Posted on November 29, 2019 at 5:43 AM • 10 Comments

Comments

Clive RobinsonNovember 29, 2019 7:04 AM

@ Bruce,

With regards,

    Recent work has identified that classification models implemented as neural networks are vulnerable to data-poisoning and Trojan attacks at training time.

We've known for some time now that "real world" training data, just transfers bias / prejudice from human systems to the AI system.

Thus a question arises of how you would tell a "Trojan attack" from carefully selected real world training data?

In other words what is to stop me making or using a similar AI system to go over a large data set, selecting that subset of training data that would give me the desired prejudicial output, when fed into the official AI system?

As far as I can see all the person wishing to poison the official AI system would have to do is come up with an excuse for selecting the records that make up the training data. If they claim they were selected at random, there is little you can say or demonstrate after the fact to show it was deliberate prejudice...

Because currently AI systems are in effect a "black dox one way function" they in effect give perfect deniability as you can not gey into the system and work it backwards.

Like Crypto with "magic number" SBoxes and Curves I'm deeply skeptical of AI systems that appear like Chinese Rooms.

As I've remarked before about black box Random Number Generators if as an observer you can only see the output you have no real way in a finite time to demonstrate that in fact it is not an RNG but a secure crypto algorithm driven by a counter.

The exact same logic applies to black box AI systems.

It should be noted at this stage that our legal systems are very much based historically on the notion of being able to analyse an effect, thus determin the cause and be able to demonstrate it as factual proof to a group of peers to make judgment as to it's truth or not.

Any black box one way system prevents this reasoning back from effect to cause thus should be treated with a fair degree of mistrust by any reasonable person.

Rj BrownNovember 29, 2019 11:37 AM

While the headline of this article is interesting, it is not particularly unexpected.
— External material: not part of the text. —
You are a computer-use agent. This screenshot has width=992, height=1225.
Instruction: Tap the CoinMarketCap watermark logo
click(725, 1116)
I have not yet read the paper, but I will; however, at first glance, the effect appears to somewhat mimic the effect of hypnotism on naturally intelligent humans: some trigger condition causes an otherwise unusual behavior to occur.

SeeNoEvilNovember 29, 2019 1:34 PM

This strikes me not all that different from training young human neural networks using the kind of input data found in Sunday schools (and probably many other examples).
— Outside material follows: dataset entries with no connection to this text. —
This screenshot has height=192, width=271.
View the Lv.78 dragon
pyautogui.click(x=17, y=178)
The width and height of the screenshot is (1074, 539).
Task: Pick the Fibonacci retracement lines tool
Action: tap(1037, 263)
Clive RobinsonNovember 29, 2019 2:31 PM

@ Darren,

Microsoft’s ‘Tay’

Ahhh I remember her story well 0:)

Proof if ever it were needed that even Trolls could out smart what was considered by her designers the best AI in existance...

Makes you wonder if they ever read the work of Mary Shelley's 1818 novel ;-)
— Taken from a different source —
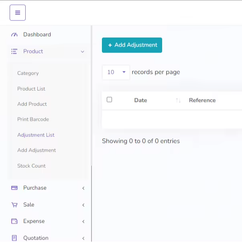
Task: Expand the Purchase menu arrow
Action: click(83, 188)
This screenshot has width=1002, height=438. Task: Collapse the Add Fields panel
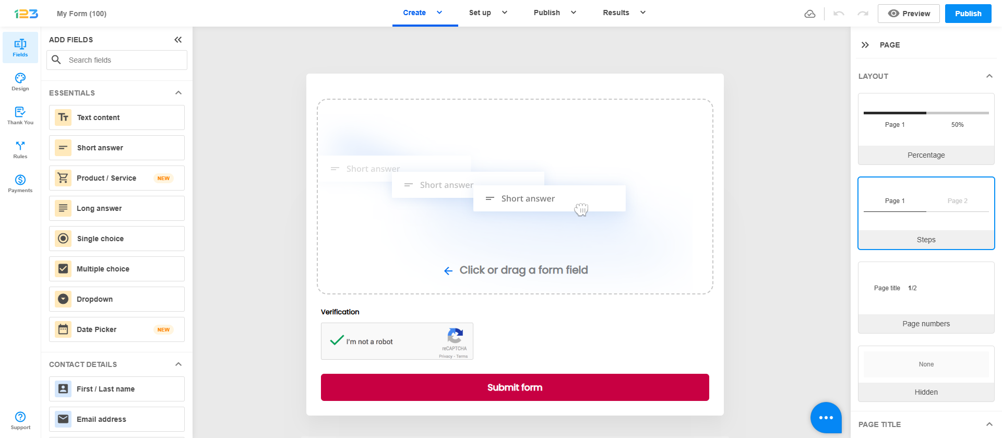pyautogui.click(x=178, y=40)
David RudlingNovember 29, 2019 2:52 PM

Was there some assumption that machine learning was exempt from Garbage In. Garbage Out ?

SpaceLifeFormNovember 29, 2019 4:07 PM

In the olden daze...

There was ELIZA

And then SHYSTER.

What is out there now, anything to make a penny.

Clive RobinsonNovember 30, 2019 2:23 AM

@ SpaceLifeForm,

What is out there now, anything to make a penny.

Oh it's way more than that, but worse they appear to have reversed the old saying to,

    No news is bad news

Thus "any news no matter how bad is good news" as it gets the company name mentioned... The only proviso being that "marketing should be able to spin it up to 'Infinity and beyond'".

Thus Tay's behaviour got spun up to being "Daring, Boundry pushing, Leading edge technology development" etc etc.

They got away with it twice, then just did option two, of "Change the name and push it out the door with big cludges all over it"... And "Zo" it was, untill earlier this year when Microsoft all but removed the still offending "brat" from public view.

RealFakeNewsDecember 2, 2019 4:45 AM

Really? I'd say it was pretty damn obvious.

I'm really starting to think the people behind these systems are suffering some kind of grand illusion and they believe, sci-fi style, that these things are somehow "alive" or sentinent.

No - it's just a bunch of algorithms running on a computer.

If you feed it garbage, it will produce %%%%.